• _WHAT YOU NEED TO DO_: From the entries below, report how many lines contain the string "computer". Only the number is wanted.

═════ DATASET ENTRIES ═════

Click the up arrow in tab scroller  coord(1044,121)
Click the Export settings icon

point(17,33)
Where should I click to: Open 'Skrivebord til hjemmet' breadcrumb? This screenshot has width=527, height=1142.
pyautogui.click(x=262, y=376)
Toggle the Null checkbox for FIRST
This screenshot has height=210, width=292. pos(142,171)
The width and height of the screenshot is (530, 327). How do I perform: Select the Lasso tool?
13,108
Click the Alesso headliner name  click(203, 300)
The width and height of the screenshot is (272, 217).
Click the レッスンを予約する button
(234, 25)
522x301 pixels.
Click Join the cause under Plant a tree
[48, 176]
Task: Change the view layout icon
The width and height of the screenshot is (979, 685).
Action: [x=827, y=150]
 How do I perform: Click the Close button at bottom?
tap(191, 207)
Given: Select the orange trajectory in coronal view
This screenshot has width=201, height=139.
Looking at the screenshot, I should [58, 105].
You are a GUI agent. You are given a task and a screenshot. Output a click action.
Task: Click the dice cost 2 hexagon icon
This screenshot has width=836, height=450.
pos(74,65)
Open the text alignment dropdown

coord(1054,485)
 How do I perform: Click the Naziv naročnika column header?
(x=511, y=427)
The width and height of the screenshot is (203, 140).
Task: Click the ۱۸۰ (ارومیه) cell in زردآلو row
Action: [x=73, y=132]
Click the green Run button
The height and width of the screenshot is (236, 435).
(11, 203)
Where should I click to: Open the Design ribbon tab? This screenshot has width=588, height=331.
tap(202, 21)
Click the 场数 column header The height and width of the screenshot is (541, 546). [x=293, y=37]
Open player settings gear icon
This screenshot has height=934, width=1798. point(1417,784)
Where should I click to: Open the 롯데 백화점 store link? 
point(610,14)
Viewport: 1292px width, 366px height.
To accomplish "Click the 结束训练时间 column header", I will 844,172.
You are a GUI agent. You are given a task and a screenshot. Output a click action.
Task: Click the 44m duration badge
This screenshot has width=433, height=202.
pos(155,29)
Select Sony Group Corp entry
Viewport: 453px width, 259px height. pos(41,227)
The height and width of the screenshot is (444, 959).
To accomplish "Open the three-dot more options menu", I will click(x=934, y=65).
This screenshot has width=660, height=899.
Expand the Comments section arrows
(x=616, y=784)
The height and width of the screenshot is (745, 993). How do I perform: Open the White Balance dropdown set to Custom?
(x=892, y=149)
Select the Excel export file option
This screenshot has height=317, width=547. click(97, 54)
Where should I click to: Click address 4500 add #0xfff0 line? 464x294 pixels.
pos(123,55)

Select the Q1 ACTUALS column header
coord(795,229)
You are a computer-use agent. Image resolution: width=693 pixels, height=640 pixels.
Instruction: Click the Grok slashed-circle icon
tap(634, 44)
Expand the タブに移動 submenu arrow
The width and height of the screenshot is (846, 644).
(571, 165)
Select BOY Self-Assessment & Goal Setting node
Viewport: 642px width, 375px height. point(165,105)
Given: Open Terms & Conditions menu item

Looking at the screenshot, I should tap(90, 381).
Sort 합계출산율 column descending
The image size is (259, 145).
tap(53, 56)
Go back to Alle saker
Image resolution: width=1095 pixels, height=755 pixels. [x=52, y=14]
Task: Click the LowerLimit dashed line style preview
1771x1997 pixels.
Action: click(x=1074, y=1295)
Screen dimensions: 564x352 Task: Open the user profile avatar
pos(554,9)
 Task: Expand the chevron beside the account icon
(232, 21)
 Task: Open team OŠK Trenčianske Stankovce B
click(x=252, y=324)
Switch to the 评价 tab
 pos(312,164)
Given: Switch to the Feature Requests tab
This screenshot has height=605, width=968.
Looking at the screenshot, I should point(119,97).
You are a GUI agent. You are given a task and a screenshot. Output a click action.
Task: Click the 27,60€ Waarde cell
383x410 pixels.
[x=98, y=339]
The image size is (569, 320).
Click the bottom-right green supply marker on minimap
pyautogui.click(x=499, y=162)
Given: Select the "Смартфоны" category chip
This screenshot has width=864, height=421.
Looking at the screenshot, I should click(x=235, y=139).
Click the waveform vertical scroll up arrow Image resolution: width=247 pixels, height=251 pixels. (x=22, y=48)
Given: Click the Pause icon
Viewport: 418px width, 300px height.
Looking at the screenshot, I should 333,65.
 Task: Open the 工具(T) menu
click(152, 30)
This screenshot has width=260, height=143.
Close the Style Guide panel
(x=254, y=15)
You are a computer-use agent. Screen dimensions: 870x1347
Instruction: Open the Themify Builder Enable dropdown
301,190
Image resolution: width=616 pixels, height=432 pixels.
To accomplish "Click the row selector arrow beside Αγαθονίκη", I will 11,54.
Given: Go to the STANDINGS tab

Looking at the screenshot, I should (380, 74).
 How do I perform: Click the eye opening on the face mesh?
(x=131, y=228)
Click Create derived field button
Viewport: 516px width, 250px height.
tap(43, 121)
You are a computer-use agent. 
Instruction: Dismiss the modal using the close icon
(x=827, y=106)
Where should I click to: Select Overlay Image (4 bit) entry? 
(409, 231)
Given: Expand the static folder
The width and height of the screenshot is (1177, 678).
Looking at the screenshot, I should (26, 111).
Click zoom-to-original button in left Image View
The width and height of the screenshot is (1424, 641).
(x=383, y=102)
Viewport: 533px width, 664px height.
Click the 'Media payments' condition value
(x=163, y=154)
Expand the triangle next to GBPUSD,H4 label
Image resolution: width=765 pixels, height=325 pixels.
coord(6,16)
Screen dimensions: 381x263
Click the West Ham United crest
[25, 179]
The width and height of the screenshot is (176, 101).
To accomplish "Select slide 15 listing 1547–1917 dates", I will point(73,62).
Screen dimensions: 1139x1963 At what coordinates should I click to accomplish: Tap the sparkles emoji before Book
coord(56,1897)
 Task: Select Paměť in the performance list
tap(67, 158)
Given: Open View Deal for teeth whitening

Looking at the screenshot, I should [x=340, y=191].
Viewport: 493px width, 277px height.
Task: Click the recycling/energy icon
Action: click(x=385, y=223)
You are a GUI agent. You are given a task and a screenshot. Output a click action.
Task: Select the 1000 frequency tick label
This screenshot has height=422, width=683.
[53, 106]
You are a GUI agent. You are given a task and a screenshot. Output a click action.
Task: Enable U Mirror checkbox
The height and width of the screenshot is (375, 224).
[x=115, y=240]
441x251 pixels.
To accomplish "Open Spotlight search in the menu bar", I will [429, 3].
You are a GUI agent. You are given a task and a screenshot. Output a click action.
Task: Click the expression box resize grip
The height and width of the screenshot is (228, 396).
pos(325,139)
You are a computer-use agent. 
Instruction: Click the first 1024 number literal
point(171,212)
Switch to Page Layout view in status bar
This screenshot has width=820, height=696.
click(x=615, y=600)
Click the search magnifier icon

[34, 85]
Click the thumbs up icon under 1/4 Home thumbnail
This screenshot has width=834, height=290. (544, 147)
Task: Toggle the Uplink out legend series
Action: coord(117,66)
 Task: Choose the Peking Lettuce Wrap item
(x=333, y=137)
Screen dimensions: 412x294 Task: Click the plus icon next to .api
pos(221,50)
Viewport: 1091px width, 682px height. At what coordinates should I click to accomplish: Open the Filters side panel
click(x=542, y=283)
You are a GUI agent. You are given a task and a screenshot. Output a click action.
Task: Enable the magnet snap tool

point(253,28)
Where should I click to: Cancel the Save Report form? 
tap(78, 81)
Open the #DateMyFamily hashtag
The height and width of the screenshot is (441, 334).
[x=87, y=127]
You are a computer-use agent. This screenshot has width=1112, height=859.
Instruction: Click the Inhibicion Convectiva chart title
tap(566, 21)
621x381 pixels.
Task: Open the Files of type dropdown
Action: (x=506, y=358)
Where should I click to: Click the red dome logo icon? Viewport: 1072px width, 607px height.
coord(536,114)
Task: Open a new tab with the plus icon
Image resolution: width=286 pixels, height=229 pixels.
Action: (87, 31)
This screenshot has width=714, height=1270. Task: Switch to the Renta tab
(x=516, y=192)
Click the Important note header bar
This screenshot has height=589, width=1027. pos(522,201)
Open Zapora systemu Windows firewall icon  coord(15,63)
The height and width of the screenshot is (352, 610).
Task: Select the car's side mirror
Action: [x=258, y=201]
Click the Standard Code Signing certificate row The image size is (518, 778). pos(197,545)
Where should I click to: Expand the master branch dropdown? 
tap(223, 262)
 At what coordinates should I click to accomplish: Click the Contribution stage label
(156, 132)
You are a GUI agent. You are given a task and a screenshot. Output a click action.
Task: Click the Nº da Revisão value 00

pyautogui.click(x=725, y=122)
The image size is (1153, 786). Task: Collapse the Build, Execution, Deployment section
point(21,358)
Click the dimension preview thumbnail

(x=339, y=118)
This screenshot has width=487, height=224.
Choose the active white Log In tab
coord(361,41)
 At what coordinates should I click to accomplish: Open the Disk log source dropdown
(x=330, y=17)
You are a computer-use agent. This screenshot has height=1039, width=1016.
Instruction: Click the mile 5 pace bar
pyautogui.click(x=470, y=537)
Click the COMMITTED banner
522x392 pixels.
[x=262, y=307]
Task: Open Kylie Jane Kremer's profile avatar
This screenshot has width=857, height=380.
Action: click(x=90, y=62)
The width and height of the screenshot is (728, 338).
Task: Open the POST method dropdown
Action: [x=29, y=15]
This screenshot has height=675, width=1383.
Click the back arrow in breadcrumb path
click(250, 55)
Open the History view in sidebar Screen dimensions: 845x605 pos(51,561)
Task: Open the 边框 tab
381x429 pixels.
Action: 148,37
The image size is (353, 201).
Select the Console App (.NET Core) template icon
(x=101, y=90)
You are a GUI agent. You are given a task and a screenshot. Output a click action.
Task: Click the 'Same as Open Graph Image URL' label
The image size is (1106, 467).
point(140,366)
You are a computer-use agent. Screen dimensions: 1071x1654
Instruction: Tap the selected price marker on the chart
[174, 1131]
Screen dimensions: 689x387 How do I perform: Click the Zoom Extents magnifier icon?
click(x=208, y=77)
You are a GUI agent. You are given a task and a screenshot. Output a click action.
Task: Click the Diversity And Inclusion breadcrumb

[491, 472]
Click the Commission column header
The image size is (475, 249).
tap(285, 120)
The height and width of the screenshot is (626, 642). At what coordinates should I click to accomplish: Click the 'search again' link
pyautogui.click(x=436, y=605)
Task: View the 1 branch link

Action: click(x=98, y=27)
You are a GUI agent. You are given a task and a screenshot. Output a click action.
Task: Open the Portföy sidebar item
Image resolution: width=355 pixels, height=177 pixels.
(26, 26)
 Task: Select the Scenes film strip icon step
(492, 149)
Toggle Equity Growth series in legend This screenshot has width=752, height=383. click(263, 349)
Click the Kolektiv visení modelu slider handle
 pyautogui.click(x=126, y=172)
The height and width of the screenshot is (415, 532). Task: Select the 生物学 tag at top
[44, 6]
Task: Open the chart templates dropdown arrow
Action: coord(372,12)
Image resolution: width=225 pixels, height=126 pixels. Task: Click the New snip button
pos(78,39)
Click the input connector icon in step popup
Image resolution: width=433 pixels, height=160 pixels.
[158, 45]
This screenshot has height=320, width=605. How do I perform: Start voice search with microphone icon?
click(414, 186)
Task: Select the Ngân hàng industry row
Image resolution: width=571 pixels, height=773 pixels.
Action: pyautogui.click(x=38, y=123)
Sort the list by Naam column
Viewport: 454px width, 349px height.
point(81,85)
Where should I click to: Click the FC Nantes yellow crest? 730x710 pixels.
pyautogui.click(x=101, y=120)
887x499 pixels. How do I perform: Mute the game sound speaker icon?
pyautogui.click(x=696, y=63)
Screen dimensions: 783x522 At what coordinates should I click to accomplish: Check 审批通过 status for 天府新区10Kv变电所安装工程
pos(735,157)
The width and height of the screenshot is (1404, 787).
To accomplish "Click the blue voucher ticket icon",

═════

• _PROBLEM SOLUTION_: 7